Some of the most effective selling in any context is done by systematically applying certain rules. Selling the business case of business continuity is no exception. Finding out what internal decision-makers want and presenting the case for BC so that it demonstrates value in their eyes, while motivating them to accept sooner rather than later, is all part of the process. But is it really all process and no personality?
It can be tempting to consider that data and figures will speak for themselves. However, as good salespeople know, logic needs to be accompanied by emotion if the prospective “buyer” is to take action. So here’s a quick and basic guide to how four different character types may react to your business case for business continuity, and the emotions you might be dealing with:
- Driver. Your contact is only interested in the results, including, but not limited to company resilience, ways to cut costs without sacrificing BC effectiveness, and possible competitive advantage.
- Analytic. If BC is to be done for the business, then it has to be done following approved methods, procedures and legislation.
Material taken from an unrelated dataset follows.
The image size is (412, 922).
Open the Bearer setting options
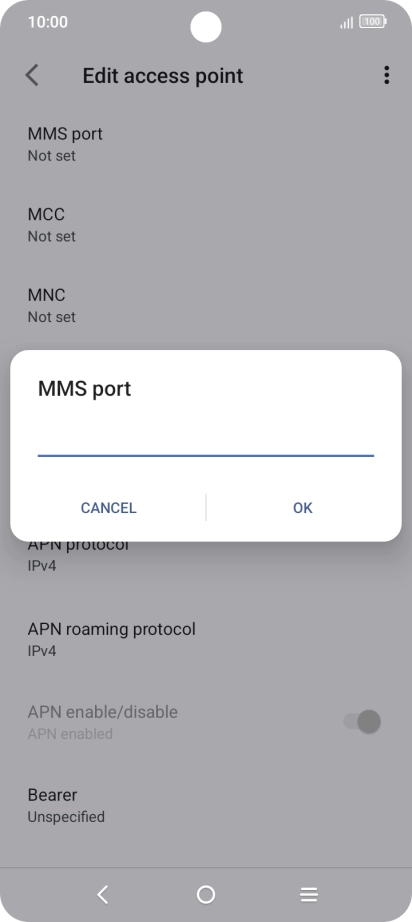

- Expressive. BC should be a “living thing”, related to both company and personal values, something that feels good, and if possible makes your contact look good.
- Caring. BC should be a group decision, with consensus on the best solution to adopt under the circumstances. Your contact feels the need to get colleagues involved before coming to any conclusion.
Naturally, people are typically more complex than this. One person is usually a mix of several of these character types at the same time. But if you can spot any dominant traits in the people to whom you need to make your business case for business continuity, you may also find opportunities to exercise greater positive influence.